Dieser Joseph Beuys ist am 12. Mai 60 Jahre alt geworden. Geboren in Krefeld und aufgewachsen in Kleve, gilt Beuys heute vielen als ein Künstler, der nur in der niederrheinischen Landschaft so werden konnte. Seit mehr als 30 Jahren darf er zu den Düsseldorfer Künstlern gerechnet werden, und doch verbindet Beuys mit seinem Wohnort bestenfalls eine Haßliebe. Er erwartet von dieser Stadt nicht viel, und er denkt auch nicht daran für sie viel zu unternehmen, etwa eine große Retrospektive seiner Arbeiten. Wenn er eine solche Anstrengung auf sich nimmt, muß schon jemand da sein wie Thomas Messer, der Direktor des Guggenheim-Museums, der ganz und gar überzeugt ist, sich nicht abweisen läßt und am Ende selbst zum Überzeugenden wird. Ein solcher Mann war für Beuys in Düsseldorf der im vorigen Jahr gestorbene Galerist Schmela. Schmela setzte sich früh und nachhaltig für Beuys ein und ermöglichte ihm 1965 die erste Einzelausstellung in einer Galerie. Diese Ausstellung wurde übrigens in der am 30. Mai in Köln eröffneten Westkunst-Ausstellung rekonstruiert.

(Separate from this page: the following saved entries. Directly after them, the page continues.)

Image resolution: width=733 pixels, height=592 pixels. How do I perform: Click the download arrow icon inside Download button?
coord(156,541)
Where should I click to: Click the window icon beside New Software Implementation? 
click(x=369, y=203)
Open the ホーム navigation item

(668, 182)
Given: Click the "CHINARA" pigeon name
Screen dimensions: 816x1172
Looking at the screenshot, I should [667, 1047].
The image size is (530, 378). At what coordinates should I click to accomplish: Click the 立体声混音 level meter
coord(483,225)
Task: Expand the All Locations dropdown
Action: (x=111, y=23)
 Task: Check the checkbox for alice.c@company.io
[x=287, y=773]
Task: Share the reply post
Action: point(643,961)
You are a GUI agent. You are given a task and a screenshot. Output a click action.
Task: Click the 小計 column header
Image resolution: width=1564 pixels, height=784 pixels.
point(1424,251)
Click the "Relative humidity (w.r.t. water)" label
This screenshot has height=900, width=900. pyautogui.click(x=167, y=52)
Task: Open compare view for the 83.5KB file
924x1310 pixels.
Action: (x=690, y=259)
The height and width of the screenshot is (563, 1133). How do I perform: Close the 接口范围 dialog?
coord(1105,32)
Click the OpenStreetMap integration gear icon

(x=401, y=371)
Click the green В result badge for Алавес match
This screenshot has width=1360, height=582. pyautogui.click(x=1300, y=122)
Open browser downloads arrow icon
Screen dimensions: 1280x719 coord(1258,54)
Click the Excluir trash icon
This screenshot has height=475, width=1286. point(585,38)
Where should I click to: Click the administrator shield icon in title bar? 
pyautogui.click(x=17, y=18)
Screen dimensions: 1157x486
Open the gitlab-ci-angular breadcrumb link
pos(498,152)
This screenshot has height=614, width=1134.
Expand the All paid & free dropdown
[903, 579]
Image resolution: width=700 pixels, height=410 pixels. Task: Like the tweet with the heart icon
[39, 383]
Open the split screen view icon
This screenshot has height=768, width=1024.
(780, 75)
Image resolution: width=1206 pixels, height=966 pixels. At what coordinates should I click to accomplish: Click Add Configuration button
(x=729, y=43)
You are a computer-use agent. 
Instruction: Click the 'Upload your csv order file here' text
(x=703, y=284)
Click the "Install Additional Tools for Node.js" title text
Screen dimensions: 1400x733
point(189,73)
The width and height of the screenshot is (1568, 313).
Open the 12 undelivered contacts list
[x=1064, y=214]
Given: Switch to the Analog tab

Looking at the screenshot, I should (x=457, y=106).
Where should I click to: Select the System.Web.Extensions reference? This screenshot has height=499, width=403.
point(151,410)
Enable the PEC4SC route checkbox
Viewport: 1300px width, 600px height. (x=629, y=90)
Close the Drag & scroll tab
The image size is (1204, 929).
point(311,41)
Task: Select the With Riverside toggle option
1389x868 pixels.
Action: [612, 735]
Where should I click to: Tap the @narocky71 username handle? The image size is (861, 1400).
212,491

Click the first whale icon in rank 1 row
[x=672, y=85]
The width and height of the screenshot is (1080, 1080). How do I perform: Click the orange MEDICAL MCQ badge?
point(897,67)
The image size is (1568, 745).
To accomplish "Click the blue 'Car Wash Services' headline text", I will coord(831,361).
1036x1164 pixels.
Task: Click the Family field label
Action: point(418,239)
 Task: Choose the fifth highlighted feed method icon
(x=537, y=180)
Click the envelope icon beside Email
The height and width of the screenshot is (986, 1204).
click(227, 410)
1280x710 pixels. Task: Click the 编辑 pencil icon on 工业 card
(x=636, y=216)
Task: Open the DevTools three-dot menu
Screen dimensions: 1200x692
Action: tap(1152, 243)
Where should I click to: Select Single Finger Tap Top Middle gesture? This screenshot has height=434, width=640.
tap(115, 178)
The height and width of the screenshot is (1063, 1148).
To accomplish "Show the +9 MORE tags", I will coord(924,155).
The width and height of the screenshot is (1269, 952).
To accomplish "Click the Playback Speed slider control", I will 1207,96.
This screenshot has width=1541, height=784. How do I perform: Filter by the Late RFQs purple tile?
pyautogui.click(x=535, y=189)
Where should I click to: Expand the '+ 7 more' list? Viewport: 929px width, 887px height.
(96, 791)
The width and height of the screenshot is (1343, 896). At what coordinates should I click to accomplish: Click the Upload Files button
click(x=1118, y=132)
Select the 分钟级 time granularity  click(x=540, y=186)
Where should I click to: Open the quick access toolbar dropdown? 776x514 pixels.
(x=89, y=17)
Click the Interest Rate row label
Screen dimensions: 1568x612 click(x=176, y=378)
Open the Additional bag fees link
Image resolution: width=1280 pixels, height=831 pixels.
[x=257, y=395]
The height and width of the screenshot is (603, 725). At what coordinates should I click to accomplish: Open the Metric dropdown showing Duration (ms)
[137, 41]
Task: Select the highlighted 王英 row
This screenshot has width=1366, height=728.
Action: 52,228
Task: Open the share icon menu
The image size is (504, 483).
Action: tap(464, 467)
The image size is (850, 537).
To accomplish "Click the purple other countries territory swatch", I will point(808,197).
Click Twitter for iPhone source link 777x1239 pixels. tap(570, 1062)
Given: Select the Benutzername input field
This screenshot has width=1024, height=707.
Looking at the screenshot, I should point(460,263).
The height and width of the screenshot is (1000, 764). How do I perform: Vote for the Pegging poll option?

Schon früh, als 20jähriger, kam Joseph Beuys mit den Ideen von Rudolf Steiner in Berührung. Es wäre verfehlt, seine human-sozialen Vorstellungen ausschließlich auf Steiner zurückzuführen, doch gibt es offenkundige Abhängigkeiten und Verwandtschaften. Und so ist es kein Zufall, daß Beuys mit seinen Gedanken sehr früh unter Anthroposophen und Anhängern einer neuen Ökologie-Bewegung Freunde fand. Der Weg zu den Grünen war da nur logisch.
Schon Ende der sechziger Jahre hatte Beuys damit begonnen, mit seinen künstlerisch-sozialen Vorstellungen über die Düsseldorfer Kunstakademie in die breite Offentlichkeit zu wirken. Die Gründung der Deutschen Studentenpartei (1967) war ein erster Versuch, der aber von vielen als spielerische Aktion des Fluxus- und Happening-Künstlers mißverstanden wurde. Der Auftritt auf der Kasseler documenta 5 (1972) aber, bei dem er 100 Tage lang von morgens bis abends mit Besuchern über seine Organisation für direkte Demokratie diskutierte, ließ seine Gedanken nachhaltig über den engen Kunstbereich hinaus dringen. So fiel seine Idee von der Freien Internationalen Universität (für Kreativität) auf fruchtbaren Boden und führte zur Gründung von Seminar- und Gesprächskreiszirkeln in vielen Städten.
Wie wichtig für Beuys dieser Teil seiner Arbeit ist, kann an zwei Beispielen abgelesen werden: 1977 nutzte er das Angebot, an der documenta teilzunehmen dadurch, daß er seinen Raum zu einem ständig überfüllten Forum der Freien Internationalen Universität werden ließ und dabei häufig selbst nur Zuhörer blieb; auch das Atelier in der Düsseldorfer Kunstakademie, das sich Beuys nach seiner fristlosen Kündigung als Professor in einem bis zum Bundesarbeitsgericht führenden Verfahren gegen da Land wiedererstritt, wandelte er in ein FIU-Büro um.
Ausgangspunkt für den Arbeit Gerichtsstreit war gewesen, daß sich der Hochschullehrer Beuys über die Meßzahlen für die Zulassung von Studenten hinwegsetzen und allen Bewerbern das Studium bei ihm ermöglichen wollte. Dem wurde entgegengesetzt, daß ein Kunststudium mit hundert oder mehr Schülern in einer Klasse schier absurd sei. Die Studenten denken da anders. Die Herkunftsbezeichnung Beuys-Schüler wird heute wie eine Auszeichnung in die Biographien eingetragen.